Tem destaque aí a sua permanente preocupação com racismo: em escritos e aulas, Giralda Seyferth constantemente oferecia os meios para desmantelar, de forma precisa e detalhada, todas as teorias biodeterministas e essencialistas que pregavam que a diferenças entre grupos humanos eram enraizadas "no sangue" ou "na terra".

Contrariando nacionalismos na Europa e no Brasil, seus dados de pesquisa mostraram não apenas o pluralismo étnico produzido pela imigração no século XIX, mas o modo pelo qual a migração oferece meios para a compreensão de múltiplos processos históricos, culturais e políticos neste país. E isto gerou incômodos e impactos nos dois lados do atlântico, obrigando revisões de formas tradicionais de pensar os migrantes e seu processo de socialização.

Tendo dedicado boa parte de seus estudos à ideia de que as diferenças humanas eram criadas historicamente por meio da cultura e da política, seus estudos se desdobraram em um conjunto grande de temas que vão da formação do Estado Nacional,  até questões sobre etnicidade, minorias, relações de poder, preconceito e racismo. A riqueza de suas abordagens inspiraram seus orientandos a levar também para outras temáticas suas reflexões. 

Sua perda é ainda mais significativa no momento em que o mundo inteiro parece  buscar solução para problemas de seu tempo em essencialismos xenófobos, e o Brasil fecha seus olhos ao racismo e às marcas deixadas por ele na sociedade Brasileira.

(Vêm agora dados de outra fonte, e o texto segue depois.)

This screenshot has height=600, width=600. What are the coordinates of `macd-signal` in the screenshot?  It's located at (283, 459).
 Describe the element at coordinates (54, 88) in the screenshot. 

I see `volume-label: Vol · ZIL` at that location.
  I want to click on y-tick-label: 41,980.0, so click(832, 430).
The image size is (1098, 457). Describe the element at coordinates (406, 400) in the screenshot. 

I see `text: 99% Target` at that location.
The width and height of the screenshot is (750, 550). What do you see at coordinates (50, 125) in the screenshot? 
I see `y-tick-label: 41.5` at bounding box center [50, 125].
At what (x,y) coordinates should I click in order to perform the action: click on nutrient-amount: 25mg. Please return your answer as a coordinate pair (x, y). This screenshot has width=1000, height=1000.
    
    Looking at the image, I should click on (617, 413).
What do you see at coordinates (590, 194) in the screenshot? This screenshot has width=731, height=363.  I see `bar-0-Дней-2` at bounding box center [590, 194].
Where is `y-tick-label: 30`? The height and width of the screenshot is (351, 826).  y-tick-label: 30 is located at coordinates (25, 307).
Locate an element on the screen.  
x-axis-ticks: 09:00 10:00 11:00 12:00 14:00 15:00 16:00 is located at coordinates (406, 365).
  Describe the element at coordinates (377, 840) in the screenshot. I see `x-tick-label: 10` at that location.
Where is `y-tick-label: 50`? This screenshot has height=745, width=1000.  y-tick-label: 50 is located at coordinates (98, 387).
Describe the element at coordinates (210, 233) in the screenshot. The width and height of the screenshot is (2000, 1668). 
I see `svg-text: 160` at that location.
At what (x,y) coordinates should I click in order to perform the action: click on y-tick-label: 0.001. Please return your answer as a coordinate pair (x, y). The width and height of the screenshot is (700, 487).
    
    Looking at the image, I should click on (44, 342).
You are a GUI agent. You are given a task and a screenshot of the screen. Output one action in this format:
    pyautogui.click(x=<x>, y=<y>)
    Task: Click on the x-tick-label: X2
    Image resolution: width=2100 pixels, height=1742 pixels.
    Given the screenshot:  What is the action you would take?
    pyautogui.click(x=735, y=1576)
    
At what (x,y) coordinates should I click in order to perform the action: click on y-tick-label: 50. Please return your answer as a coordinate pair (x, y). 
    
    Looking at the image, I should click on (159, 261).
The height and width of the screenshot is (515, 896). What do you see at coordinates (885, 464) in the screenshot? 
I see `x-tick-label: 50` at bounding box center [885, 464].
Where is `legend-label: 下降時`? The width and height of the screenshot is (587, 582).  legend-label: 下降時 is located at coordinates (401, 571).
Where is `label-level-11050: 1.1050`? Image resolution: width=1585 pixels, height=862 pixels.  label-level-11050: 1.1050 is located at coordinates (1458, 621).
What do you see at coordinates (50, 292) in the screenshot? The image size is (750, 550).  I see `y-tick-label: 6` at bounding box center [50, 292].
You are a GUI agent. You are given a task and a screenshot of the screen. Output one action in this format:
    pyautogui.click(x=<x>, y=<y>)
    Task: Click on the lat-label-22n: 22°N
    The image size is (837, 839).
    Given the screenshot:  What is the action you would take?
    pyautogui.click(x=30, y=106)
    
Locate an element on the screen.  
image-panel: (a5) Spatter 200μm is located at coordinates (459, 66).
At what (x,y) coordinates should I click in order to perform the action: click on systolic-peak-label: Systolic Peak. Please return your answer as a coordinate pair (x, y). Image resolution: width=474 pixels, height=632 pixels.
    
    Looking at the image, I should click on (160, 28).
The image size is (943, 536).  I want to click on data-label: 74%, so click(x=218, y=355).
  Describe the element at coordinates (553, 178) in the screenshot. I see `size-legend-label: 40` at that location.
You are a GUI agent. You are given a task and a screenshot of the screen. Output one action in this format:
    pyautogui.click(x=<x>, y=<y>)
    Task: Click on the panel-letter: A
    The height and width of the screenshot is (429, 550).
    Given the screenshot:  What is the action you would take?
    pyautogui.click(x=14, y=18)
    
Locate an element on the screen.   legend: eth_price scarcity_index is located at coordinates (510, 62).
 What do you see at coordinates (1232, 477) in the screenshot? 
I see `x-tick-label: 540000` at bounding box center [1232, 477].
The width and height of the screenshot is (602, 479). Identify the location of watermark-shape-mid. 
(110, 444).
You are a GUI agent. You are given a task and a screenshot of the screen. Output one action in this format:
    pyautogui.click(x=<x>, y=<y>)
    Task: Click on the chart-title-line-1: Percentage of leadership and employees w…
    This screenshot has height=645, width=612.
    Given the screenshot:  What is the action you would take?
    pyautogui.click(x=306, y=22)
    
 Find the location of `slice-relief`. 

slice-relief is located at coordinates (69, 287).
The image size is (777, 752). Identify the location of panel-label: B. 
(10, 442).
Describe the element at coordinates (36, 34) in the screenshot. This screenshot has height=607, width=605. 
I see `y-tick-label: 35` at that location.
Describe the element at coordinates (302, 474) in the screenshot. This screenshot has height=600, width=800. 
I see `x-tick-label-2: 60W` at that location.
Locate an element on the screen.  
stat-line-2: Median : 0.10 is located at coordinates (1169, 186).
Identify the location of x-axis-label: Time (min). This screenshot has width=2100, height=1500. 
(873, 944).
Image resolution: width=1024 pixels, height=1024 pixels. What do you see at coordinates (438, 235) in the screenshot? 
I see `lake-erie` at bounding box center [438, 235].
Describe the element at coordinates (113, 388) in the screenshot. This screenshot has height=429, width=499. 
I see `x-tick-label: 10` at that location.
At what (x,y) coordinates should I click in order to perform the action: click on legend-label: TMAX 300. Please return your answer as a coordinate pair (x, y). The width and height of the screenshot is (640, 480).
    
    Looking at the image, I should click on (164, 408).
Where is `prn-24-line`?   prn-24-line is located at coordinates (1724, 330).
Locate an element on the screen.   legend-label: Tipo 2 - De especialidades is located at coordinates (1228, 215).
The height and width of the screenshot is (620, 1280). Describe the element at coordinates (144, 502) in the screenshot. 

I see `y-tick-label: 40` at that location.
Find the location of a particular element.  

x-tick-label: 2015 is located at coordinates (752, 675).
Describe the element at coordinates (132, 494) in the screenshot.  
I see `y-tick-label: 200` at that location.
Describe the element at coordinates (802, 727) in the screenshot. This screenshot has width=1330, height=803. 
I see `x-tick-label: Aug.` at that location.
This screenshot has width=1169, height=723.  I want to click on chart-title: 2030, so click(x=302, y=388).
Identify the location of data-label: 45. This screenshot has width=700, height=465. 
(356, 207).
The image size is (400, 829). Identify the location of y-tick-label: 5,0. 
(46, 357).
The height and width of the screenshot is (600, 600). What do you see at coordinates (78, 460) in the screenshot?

Giralda Seyferth formou inúmeros professores e pesquisadores em atuação no Brasil e no exterior, coordenou por muitos anos os Grupos de Trabalho sobre de Migrações Internacionais da Associação Nacional de Pós-Graduação e Pesquisa em Ciências Sociais (Anpocs), da Reunião Brasileira de Antropologia (RBA) e da Reunião de Antropologia do Mercosul (RAM), tendo sido co-fundadora do Núcleo Interdisciplinar de Estudos Migratórios (Niem).

Entre outros trabalhos, ela é autora dos livros A colonização alemã no Vale do Itajaí (Porto Alegre: Ed. Movimento, 2ª. ed. 1999), Nacionalismo e Identidade Étnica (Florianópolis: FCC, 1982), Imigração e cultura no Brasil (Brasília: Ed. UnB, 1990), e coorganizadora de Mundos em Movimento. Ensaios sobre migrações. (Santa Maria (RS): Editora da UFSM, 2007). Seus trabalhos ganharam reconhecimento internacional expressos, entre outros, por seu artigo “Deutsche Einwanderung nach Brasilien”, publicado na coletânea Brasilien Heute: Geographischer Raum, Politik, Wirtschaft, Kultur, (Frankfurt AM Main: Vervuert Verlag. 2010).

Além da família deixa desolados dezenas de orientandos que tiveram o privilégio de conviver e aprender com ela.